▶ [Written exercise A]: In the Inside Out post, what was the writer's 10th grade health class presentation about?
▶ [Written exercise B]: Write a continuation of the Inside Out post, picking up after its final sentence.

== Page excerpt

Saturday, June 20, 2015

Understanding Joy - A Deeper Meaning of Pixar's Inside Out

DISNEY PIXAR may have down their best work here with INSIDE OUT, and I'm not just talking about the stunning animation, brilliant cast, witty dialogue, or the John Kratzenberger cameo we all listen for. These are all things we have come to love about any Pixar movies, but Inside Out is something else, something more brilliant.

When the movie was over and I was still soaking in the visionary splendor I turned over to my 11 yr. old and asked her if she liked it. "Oh, sure mom, it was good."

Good? What do you mean GOOD? It was amazing! But then an idea hit me... "Mia, do you know what this story is about?"
She shrugged. "I don't know."

Typical 11 yr old. I mean, didn't we just watch HOW the 11 yr. old brain works?

"This movie is about understanding joy. To truly understand it you have to feel sadness in some form."

She smiled as if she understood what I meant . . . but she doesn't. And I tried as I could to explain how the movie made me feel, understanding the importance of memories and imagination.

As I was spilling out my own thoughts my beautiful 8 yr. old said to me, "Well, mom, I understand the movie. I'm a really smart girl."
"Of course you are, but you don't know what it's like to be 9."

Me, on the other hand, knows exactly what it's like to be 9 or 12 or 16 or 21. And every heartbreak and disappointment and emotional meltdown that comes from those years. That's one of the beautiful things about growing older, the trials that make us and define us and have molded us into who we are.

The Science of Thought  


In my 10th grade health class I once did a class presentation on Inner Voices and had my brother draw some seriously creepy illustrations of who these inner voices were and how we could cope and learn to live with them. It went over really well and I think it was the art that helped convey what I was talking about. Feelings or emotions are not specifically physical objects. As a visual learner I need to see something to understand it.

Disney Pixar took this gift of memory and conceptually engineered it into a tangible thing - a functioning machine. Seeing this visualized on screen opened up my own mysteries of collective thought. I felt like I was back in my college psych class learning about the different theories of psychosis. Believing and applying these psychological concepts paints a picture for us, so we don't have to wrap out brains around the deep hidden meaning of something that doesn't physically exist. The "Train of Thought", room of "Abstract Thought" and the "Subconscious" (where the scary clown lived) are just excellent representations of theory. But seeing it with my eyes connected the dots and made a picture for me to follow and understand.

====
== Provided material

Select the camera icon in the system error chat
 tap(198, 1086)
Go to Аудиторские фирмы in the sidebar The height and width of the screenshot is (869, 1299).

====

▶ [Result A]: Inner Voices.

▶ [Result B]:
My 11 yr. old came home and immediately started researching (she is a smarty pants) psychological theories on feelings and emotion, because she kept asking about feelings that were not represented there. We talked about different theories and I told her that not one is wrong, but should study and understand all of them, because each has something to offer. Disney Pixar did the best storytelling with five, that's good writing sense and character arc. For Disney Pixar to tackle such an out-of-the-box topic of feelings and behavior in children wrapped up in a beautifully animated movie is ground breaking.

CORE Memories


The message behind INSIDE OUT was not just "It's okay to be sad" or "Look for the positive in bad situations". What I connected to was "You have to feel SADNESS to UNDERSTAND JOY." This is a concept that several youngster do not know yet, because they haven't lived long enough to understand what a gift hindsight really is. Those are our Core Memories, the inner structure of who we are and how we got here.

Everyone has trials. Everyone goes through them. No one misses out on the things that test our strength or increase our knowledge. We all have a foundation in which we built on, becoming stronger with every trial that comes.

Getting personal now, this movie has made me reflect on my own core memory strength building - my own way that I learned to understand JOY.

Infertility is the hardest trial I have faced. It was a daily battle with myself. When the only thing you wanted in life was outright denied you. When others were overly blessed with children, I sat and watched and cried to myself and wondered - how is that fair?

We went through a cycle of Trying Not Trying, because every time we went through another infertility treatment I had to mentally prepare myself because of the emotional damage it caused, and every month thinking I was pregnant, absolutely - this is the one, this time it worked - to complete devastation that it didn't, I'm broken, I'm stupid for convincing myself that I was. This went on for six years.

Do I look on those years as a waste? No. Where they hard? Absolutely. Would I trade that experience? Not a chance! Many trials that define us are things that we wouldn't give up. We EARNED that badge. We earned that REWARD!

The Gift of Hindsight


This was a blessing not a curse. I could say the time prepared us, got through schooling, bought a home together, but that's not what I learned. I learned the VALUE of life, my OWN life, and a feeling of JOY that I couldn't understand until I looked at that little thing I created.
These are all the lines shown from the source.